___ Records
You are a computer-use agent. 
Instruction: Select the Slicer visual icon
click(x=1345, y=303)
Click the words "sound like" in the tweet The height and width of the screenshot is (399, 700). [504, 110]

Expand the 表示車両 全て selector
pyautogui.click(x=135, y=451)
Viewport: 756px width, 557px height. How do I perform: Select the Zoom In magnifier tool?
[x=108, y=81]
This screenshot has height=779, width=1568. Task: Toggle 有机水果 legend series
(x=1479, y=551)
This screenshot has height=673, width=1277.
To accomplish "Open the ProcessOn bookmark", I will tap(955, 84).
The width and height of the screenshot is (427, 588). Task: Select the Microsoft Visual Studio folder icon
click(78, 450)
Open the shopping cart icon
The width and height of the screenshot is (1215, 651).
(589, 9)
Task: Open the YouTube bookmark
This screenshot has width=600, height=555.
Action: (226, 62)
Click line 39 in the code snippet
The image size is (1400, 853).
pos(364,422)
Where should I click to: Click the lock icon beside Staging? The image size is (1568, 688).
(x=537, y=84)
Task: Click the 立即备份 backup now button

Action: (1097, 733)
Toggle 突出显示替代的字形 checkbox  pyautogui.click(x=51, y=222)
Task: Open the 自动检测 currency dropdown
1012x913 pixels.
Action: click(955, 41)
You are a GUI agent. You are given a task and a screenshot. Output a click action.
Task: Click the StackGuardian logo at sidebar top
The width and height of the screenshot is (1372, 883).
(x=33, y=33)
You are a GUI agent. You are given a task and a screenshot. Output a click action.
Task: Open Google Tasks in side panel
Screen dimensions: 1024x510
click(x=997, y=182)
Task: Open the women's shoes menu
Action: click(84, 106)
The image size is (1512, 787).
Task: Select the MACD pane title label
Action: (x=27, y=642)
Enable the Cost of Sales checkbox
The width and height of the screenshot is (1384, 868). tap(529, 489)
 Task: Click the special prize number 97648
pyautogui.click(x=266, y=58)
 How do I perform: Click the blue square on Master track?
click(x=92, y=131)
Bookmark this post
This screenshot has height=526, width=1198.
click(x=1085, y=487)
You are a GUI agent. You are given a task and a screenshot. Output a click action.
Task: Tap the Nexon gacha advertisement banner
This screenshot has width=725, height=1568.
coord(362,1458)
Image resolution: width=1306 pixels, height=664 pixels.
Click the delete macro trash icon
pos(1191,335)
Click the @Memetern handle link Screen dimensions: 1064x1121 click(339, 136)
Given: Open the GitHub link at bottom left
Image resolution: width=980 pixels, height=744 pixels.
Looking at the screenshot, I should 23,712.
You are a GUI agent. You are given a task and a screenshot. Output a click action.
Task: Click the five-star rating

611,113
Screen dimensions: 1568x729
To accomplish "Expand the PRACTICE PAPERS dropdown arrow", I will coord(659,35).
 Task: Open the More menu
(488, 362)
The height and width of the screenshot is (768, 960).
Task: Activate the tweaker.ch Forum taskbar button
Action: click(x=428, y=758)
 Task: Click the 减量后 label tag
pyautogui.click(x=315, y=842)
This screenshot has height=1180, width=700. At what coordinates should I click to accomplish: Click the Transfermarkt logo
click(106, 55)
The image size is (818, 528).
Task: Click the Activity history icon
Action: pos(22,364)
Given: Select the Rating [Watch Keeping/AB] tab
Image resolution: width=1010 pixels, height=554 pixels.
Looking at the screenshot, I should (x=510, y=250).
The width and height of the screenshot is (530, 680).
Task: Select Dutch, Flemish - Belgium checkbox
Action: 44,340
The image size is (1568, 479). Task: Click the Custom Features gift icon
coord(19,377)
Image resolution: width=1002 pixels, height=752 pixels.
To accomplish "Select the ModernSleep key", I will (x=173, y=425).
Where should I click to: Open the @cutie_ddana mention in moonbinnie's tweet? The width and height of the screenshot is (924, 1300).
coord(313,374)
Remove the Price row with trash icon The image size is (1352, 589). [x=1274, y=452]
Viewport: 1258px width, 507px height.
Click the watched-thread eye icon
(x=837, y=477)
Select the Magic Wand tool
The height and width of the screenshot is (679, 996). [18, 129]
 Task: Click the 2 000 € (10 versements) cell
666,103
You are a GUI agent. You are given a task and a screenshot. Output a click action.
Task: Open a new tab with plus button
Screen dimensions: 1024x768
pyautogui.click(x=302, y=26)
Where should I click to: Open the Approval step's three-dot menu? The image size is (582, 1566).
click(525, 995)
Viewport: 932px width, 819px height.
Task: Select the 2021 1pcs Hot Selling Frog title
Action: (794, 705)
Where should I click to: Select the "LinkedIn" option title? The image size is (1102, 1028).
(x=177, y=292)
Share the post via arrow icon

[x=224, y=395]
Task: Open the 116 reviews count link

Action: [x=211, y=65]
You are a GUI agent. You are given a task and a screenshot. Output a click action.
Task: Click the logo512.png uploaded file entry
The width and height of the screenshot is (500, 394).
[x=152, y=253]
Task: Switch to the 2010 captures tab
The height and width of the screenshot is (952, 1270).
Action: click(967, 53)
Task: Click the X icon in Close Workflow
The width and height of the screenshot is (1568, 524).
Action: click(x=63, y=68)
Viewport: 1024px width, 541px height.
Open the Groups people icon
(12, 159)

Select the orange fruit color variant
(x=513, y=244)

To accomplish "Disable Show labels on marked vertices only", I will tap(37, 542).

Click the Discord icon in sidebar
______
# What needs to be done
Return each line of the data where the word "dropdown" appears.

# Result for this exercise
Task: Open the 自动检测 currency dropdown
To accomplish "Expand the PRACTICE PAPERS dropdown arrow", I will coord(659,35).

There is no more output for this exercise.